## WHAT THE EXERCISE ASKS
Only the lines from the start of the data below through the line that contains "You are a GUI" are to be copied, exactly and without pictures.

---- MATERIAL SHOWN

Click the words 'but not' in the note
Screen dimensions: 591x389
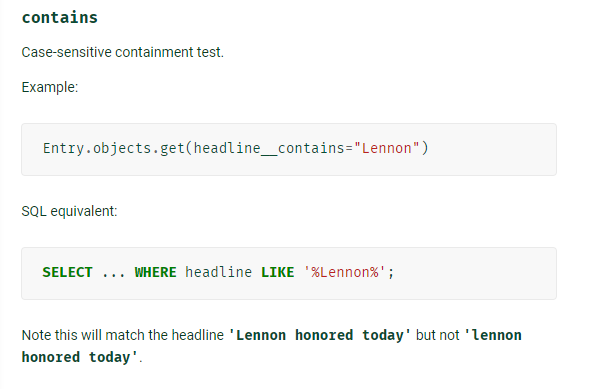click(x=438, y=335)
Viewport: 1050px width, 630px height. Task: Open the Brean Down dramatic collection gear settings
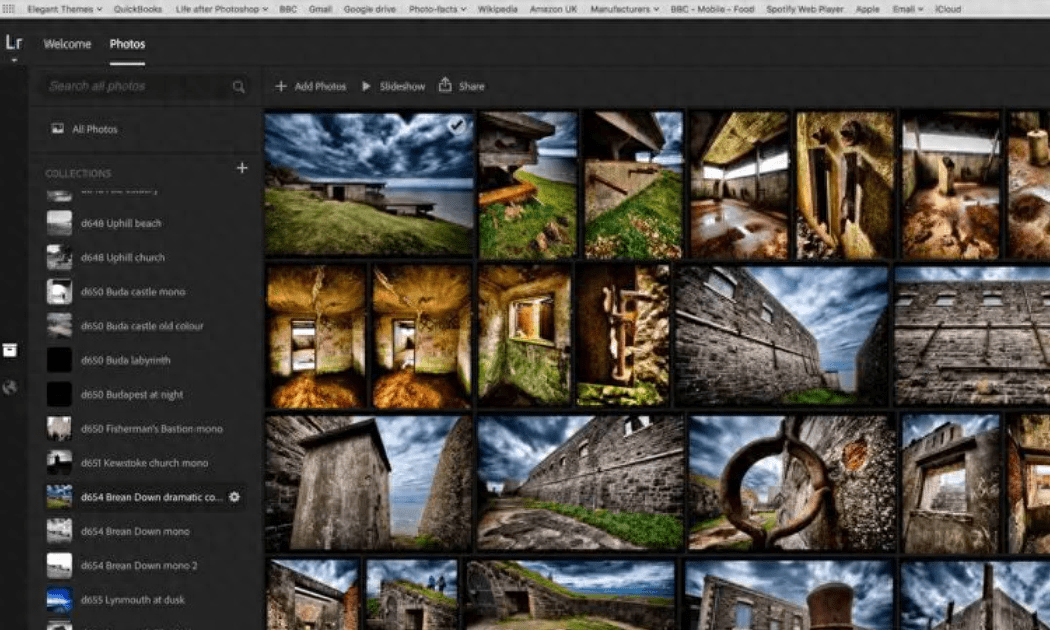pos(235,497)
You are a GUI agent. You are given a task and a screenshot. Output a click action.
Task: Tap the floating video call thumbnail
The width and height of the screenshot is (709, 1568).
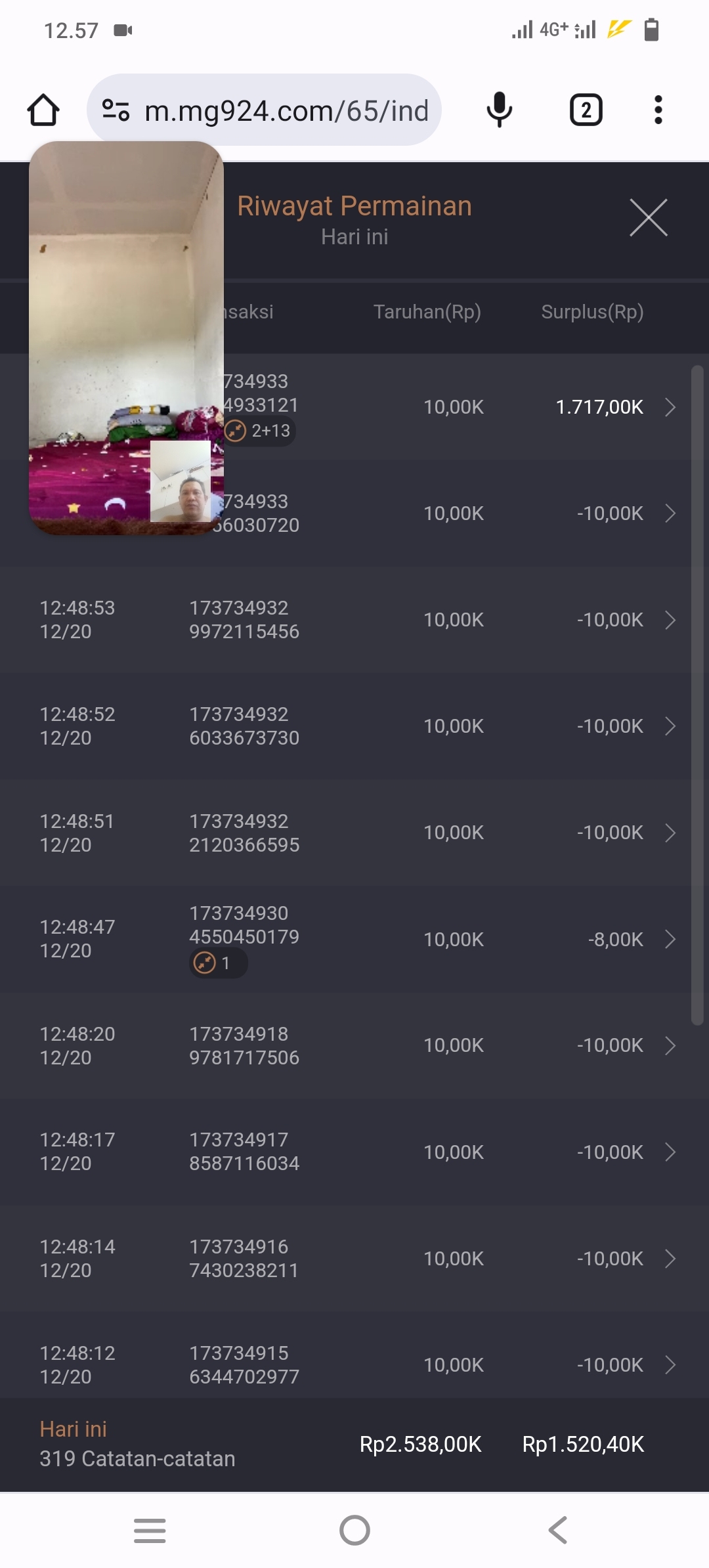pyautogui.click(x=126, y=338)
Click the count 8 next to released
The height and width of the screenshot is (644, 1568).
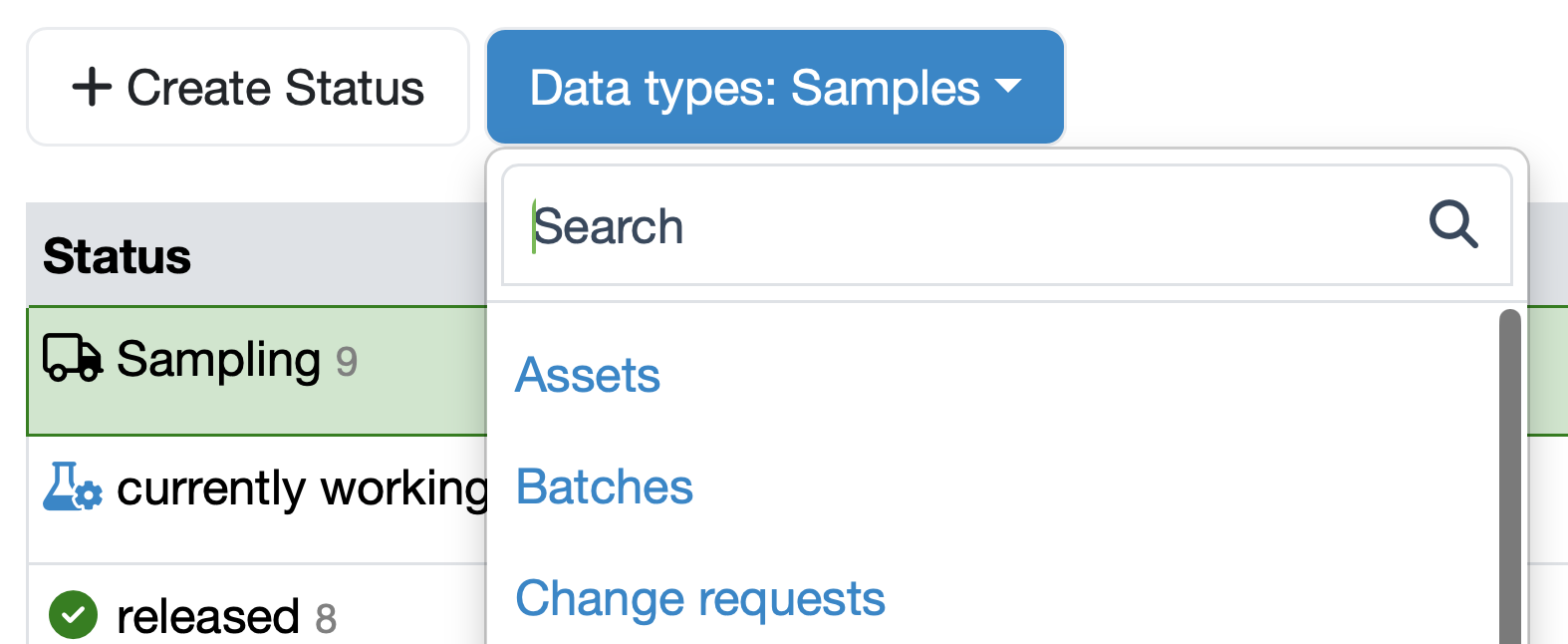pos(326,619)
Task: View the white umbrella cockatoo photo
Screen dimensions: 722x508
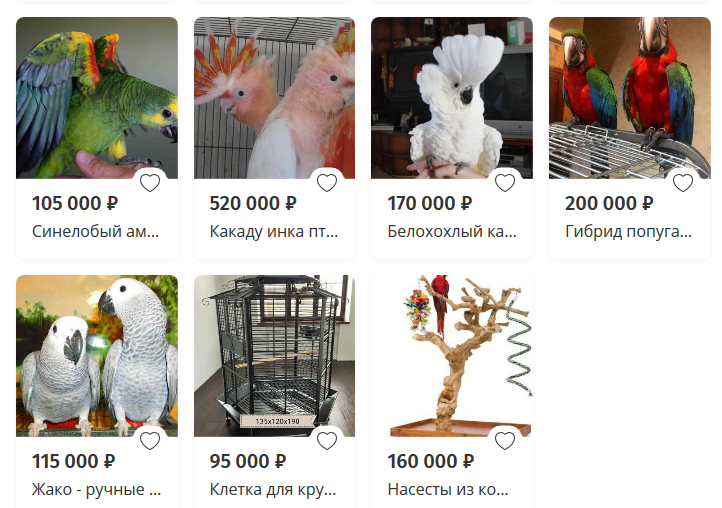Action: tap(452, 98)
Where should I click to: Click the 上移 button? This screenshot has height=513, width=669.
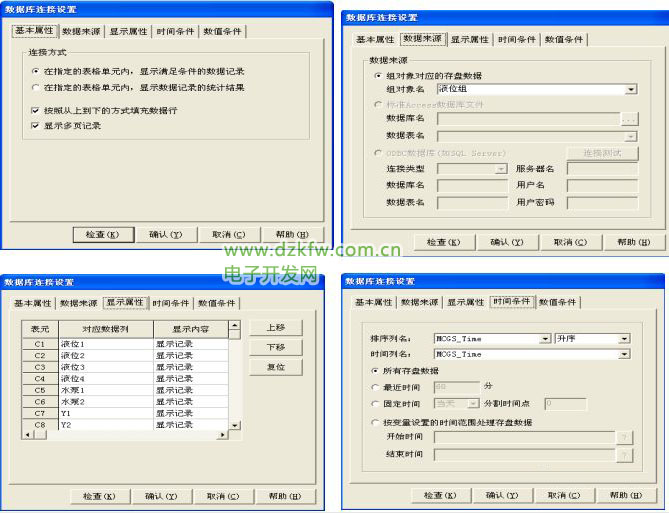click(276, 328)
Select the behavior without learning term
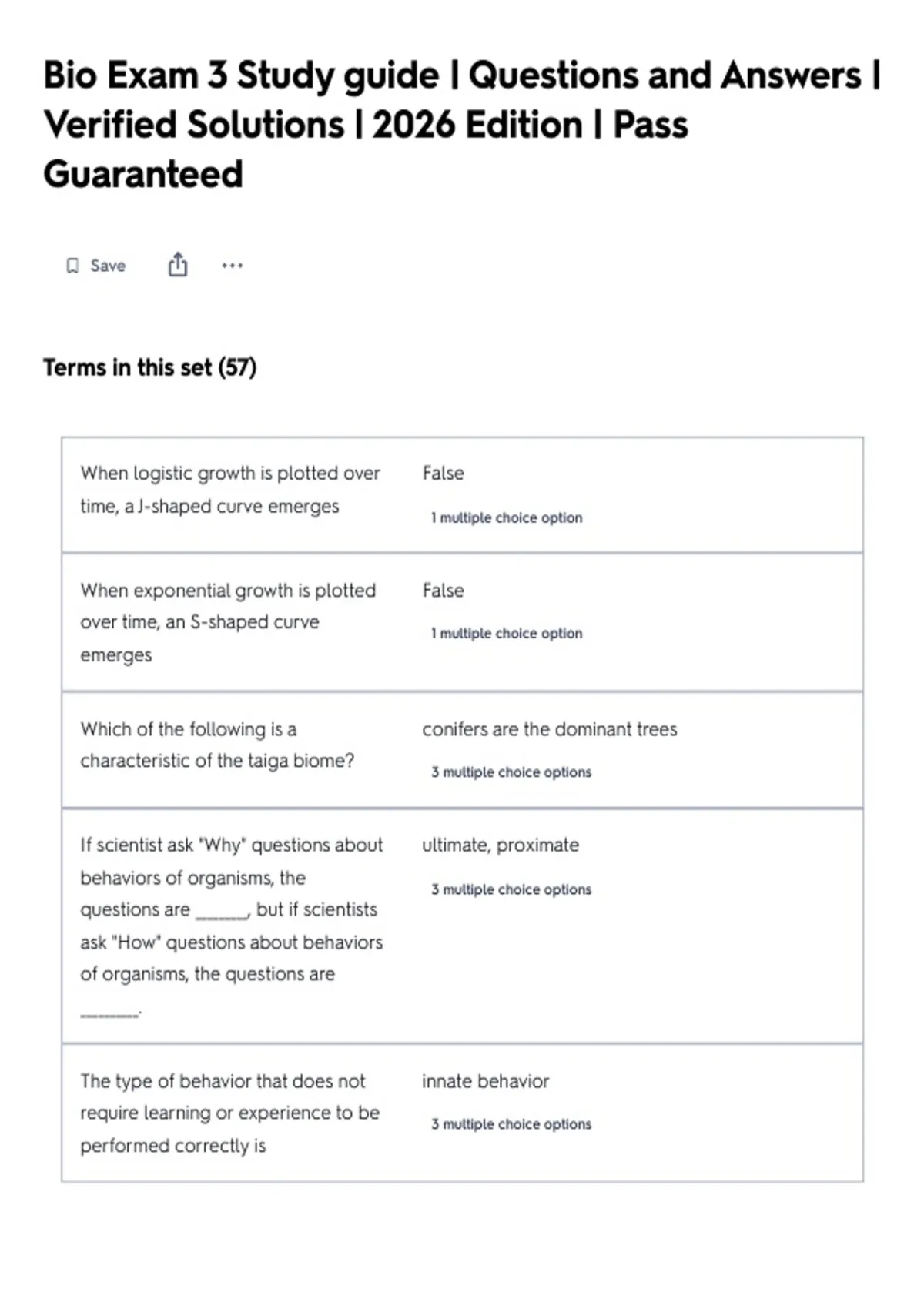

--------

## ANSWER TO THIS EXERCISE
Click the words 'but not' in the note
Screen dimensions: 591x389
click(x=438, y=335)
Viewport: 1050px width, 630px height. Task: Open the Brean Down dramatic collection gear settings
pos(235,497)
You are a GUI agent. You are given a task and a screenshot. Output a click action.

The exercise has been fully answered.